## Task description
For the entries that follow, restate word for word the line containing "Open the Expire", the line containing "2345x1201 pixels.", and every line that lies between them.
== Segment start ==
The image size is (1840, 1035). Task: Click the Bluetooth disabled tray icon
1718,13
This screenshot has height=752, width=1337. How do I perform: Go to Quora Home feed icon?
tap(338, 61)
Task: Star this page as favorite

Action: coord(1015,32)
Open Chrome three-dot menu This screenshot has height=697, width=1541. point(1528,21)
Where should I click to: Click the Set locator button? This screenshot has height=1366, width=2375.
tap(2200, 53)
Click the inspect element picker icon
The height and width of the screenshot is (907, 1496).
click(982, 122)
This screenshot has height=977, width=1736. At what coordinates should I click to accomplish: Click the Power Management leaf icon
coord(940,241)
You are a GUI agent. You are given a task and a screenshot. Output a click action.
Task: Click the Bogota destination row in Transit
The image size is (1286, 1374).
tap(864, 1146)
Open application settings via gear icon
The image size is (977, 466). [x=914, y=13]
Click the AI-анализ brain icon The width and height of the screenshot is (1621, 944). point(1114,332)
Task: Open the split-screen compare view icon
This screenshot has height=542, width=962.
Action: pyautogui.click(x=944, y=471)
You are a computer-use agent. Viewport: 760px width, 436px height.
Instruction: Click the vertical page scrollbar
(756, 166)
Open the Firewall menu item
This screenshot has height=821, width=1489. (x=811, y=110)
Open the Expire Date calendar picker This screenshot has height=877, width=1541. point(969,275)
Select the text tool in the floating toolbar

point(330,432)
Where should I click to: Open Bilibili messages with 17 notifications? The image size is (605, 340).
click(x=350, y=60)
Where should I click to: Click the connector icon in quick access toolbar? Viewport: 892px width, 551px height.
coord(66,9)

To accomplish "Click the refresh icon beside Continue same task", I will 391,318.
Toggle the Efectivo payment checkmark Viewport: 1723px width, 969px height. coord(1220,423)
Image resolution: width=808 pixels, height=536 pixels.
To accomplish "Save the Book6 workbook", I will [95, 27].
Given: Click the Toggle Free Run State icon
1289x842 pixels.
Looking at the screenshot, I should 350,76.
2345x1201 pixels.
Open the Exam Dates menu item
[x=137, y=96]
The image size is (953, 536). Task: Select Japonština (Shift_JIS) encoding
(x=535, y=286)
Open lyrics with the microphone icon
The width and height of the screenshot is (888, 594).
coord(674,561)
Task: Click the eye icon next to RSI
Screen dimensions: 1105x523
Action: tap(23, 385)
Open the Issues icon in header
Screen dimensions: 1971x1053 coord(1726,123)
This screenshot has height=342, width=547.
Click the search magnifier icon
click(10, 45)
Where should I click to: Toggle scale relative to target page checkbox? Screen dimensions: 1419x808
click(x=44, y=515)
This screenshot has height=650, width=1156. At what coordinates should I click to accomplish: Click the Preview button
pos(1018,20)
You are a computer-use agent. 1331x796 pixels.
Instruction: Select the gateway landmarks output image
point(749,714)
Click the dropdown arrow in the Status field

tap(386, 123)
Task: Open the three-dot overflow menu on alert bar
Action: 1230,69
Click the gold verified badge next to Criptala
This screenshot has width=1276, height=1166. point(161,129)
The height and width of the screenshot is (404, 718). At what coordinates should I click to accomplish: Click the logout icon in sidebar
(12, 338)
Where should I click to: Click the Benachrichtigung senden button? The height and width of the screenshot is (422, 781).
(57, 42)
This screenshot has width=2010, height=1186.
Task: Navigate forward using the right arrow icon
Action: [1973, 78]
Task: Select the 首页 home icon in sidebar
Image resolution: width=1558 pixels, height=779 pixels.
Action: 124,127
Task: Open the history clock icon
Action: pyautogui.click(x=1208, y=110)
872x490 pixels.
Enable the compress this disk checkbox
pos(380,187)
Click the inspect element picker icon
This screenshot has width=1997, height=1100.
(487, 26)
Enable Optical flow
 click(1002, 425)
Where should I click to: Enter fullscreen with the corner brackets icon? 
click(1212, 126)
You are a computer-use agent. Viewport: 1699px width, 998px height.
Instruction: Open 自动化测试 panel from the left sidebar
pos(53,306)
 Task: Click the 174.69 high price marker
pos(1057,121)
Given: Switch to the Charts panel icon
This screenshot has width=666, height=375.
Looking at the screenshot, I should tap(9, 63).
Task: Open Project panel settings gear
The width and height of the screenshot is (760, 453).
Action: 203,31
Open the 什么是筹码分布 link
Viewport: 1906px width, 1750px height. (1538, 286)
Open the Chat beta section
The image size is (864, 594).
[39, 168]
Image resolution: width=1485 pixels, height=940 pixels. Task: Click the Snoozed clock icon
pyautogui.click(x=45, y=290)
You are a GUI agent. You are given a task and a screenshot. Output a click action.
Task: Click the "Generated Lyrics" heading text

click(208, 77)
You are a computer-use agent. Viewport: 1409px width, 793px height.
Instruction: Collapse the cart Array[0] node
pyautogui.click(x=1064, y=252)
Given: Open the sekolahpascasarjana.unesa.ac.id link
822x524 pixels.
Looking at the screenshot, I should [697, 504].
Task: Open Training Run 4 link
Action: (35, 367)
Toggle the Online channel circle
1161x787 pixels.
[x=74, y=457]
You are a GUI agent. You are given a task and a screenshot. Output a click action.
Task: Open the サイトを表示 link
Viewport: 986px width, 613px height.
== Segment end ==
## Completed exercise
Open the Expire Date calendar picker This screenshot has height=877, width=1541. point(969,275)
Select the text tool in the floating toolbar

point(330,432)
Where should I click to: Open Bilibili messages with 17 notifications? The image size is (605, 340).
click(x=350, y=60)
Where should I click to: Click the connector icon in quick access toolbar? Viewport: 892px width, 551px height.
coord(66,9)

To accomplish "Click the refresh icon beside Continue same task", I will 391,318.
Toggle the Efectivo payment checkmark Viewport: 1723px width, 969px height. coord(1220,423)
Image resolution: width=808 pixels, height=536 pixels.
To accomplish "Save the Book6 workbook", I will [95, 27].
Given: Click the Toggle Free Run State icon
1289x842 pixels.
Looking at the screenshot, I should 350,76.
2345x1201 pixels.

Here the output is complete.